Furthermore, Stewart says that resources tend to assist in the immediate aftermath of crises, but not to sustainable preventions of them, such as research and programs so that issues like addiction do not escalate into crises.

Traditional medicine and knowledge are ways by which Indigenous people can heal.

Dr. Angela Mashford-Pringle, Assistant Professor at the Dalla Lana School of Public Health and Associate Director of the Waakebiness-Bryce Institute for Indigenous Health, also stressed the barriers to the Cree notion of “pimatisiwin,” which is a traditional conception of “a good way of life.”

“We can’t live that way because we have too many systems pushing down on us,” says Mashford-Pringle.

Stewart says that traditional healing and medicines are rather inaccessible and it is up to individuals to seek them out, despite the fact that Indigenous health is included in treaty rights.

Mashford-Pringle works with Cancer Care Ontario, which offers courses in cultural competency to inform health care providers about Indigenous history and knowledge.

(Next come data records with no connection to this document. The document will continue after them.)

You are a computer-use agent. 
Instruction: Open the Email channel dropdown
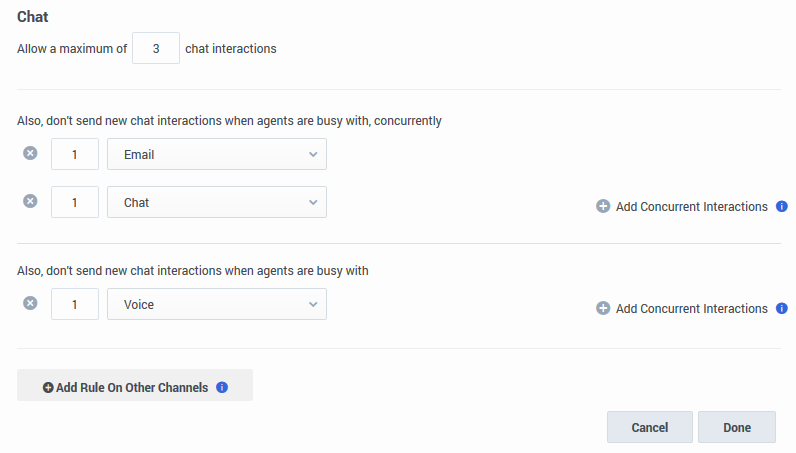(x=216, y=154)
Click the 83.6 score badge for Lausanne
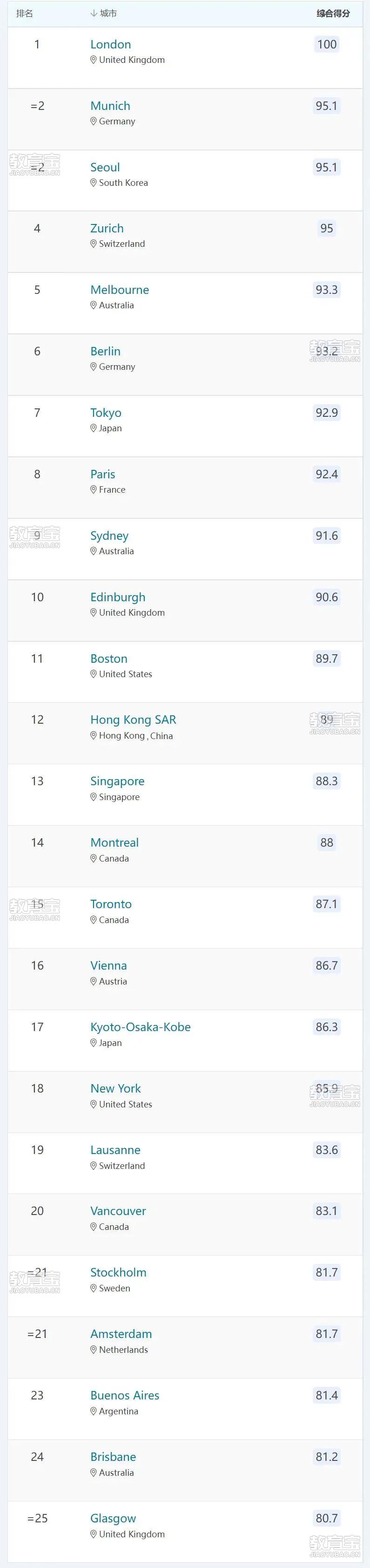 tap(327, 1150)
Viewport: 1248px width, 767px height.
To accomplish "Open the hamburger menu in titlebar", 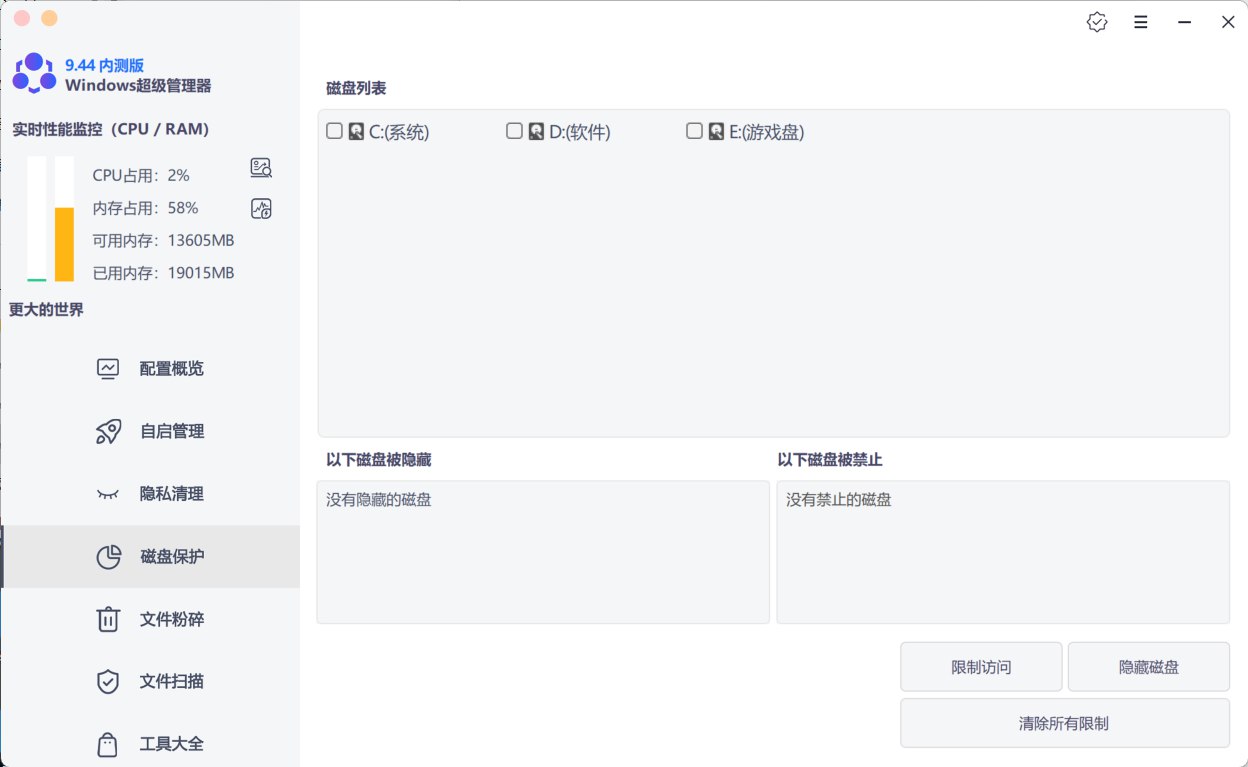I will 1140,21.
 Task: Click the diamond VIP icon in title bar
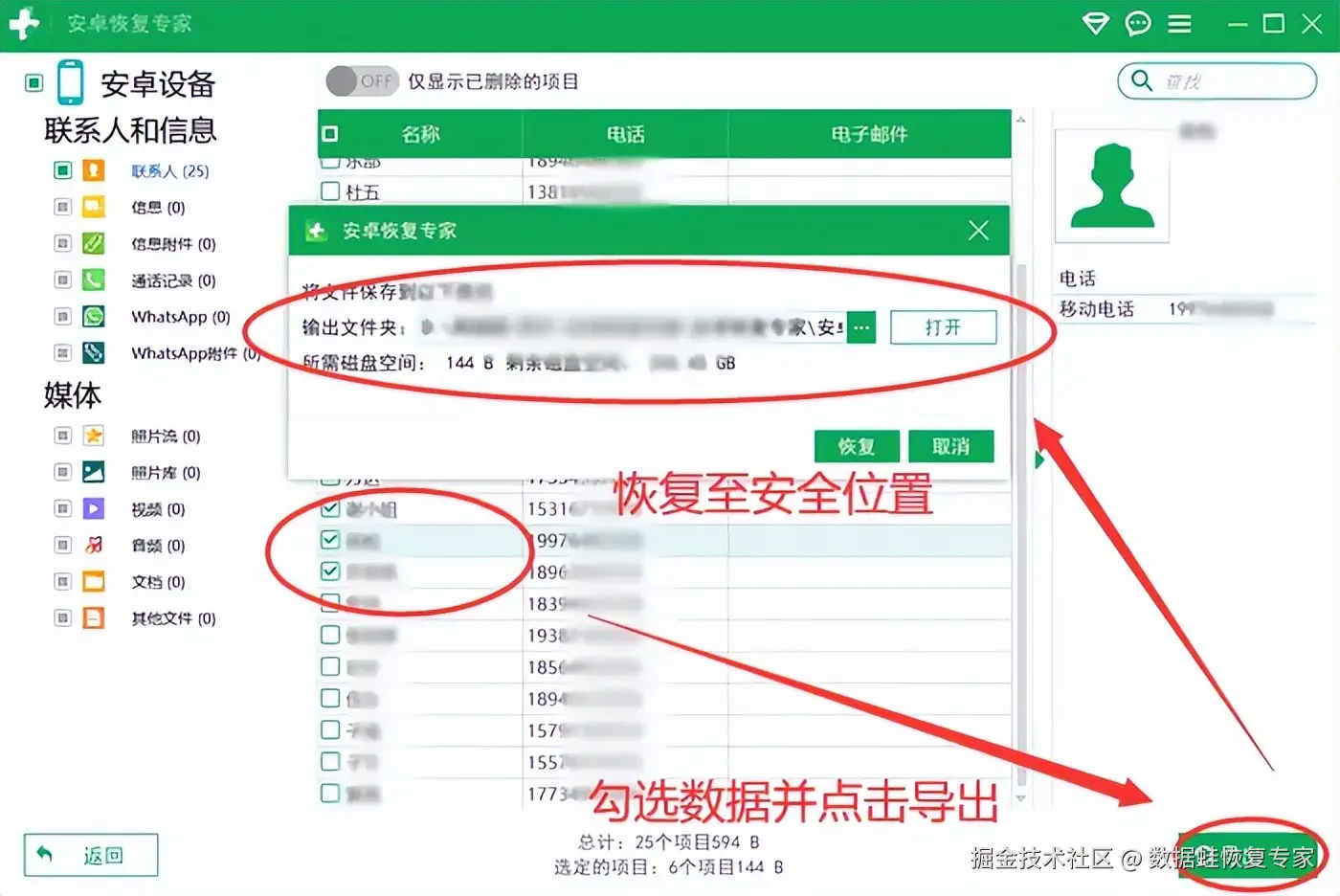pyautogui.click(x=1095, y=23)
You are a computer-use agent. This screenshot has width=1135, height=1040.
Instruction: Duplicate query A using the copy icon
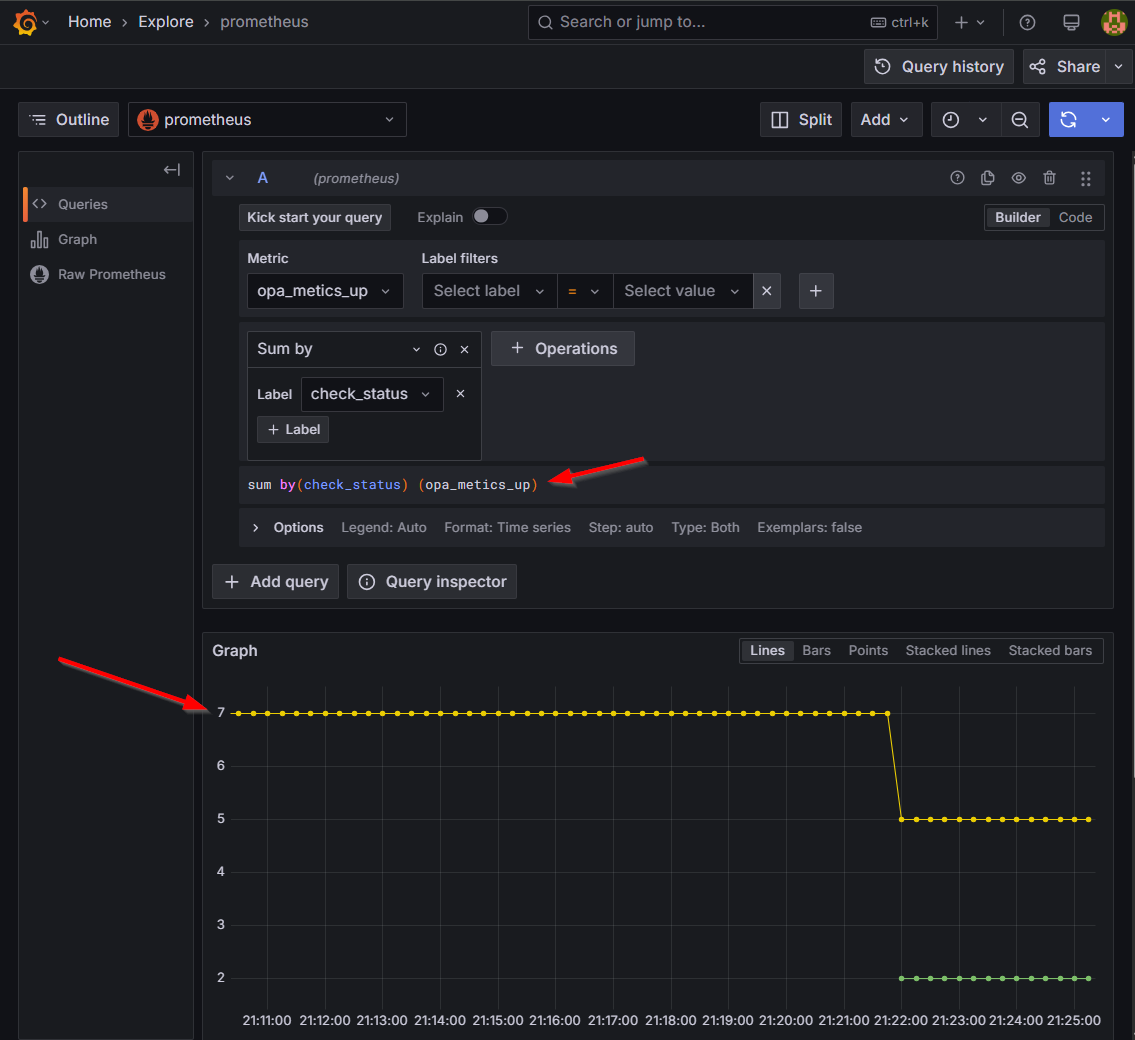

Stewart echoes the need for courses, saying, “We haven’t done anything that’s more meaningful such as [to] require our staff and our health care workers to undergo cultural safety training, to collaborate with Indigenous communities, to provide culturally-based services, provide access to traditional medicines and traditional healing.” She says that this “would bring meaningful change to health equity and health access for Indigenous people.”

“Why is it okay for them and not for me?” asks Banerji. She notes a disparity in acceptance and that “what is accepted for Indigenous children would not be accepted for non-Indigenous children.”

Stewart says that it is essential for non-Indigenous people to understand the ways they have benefitted from the harm done to Indigenous people, including through health care accessibility.

“Spend five minutes and learn about Indigenous people,” says Mashford-Pringle, adding, “Don’t stand in our way, even if the only thing you ever do is stand aside so that we can push for our right, that’s better than standing in our way and making it [worse].”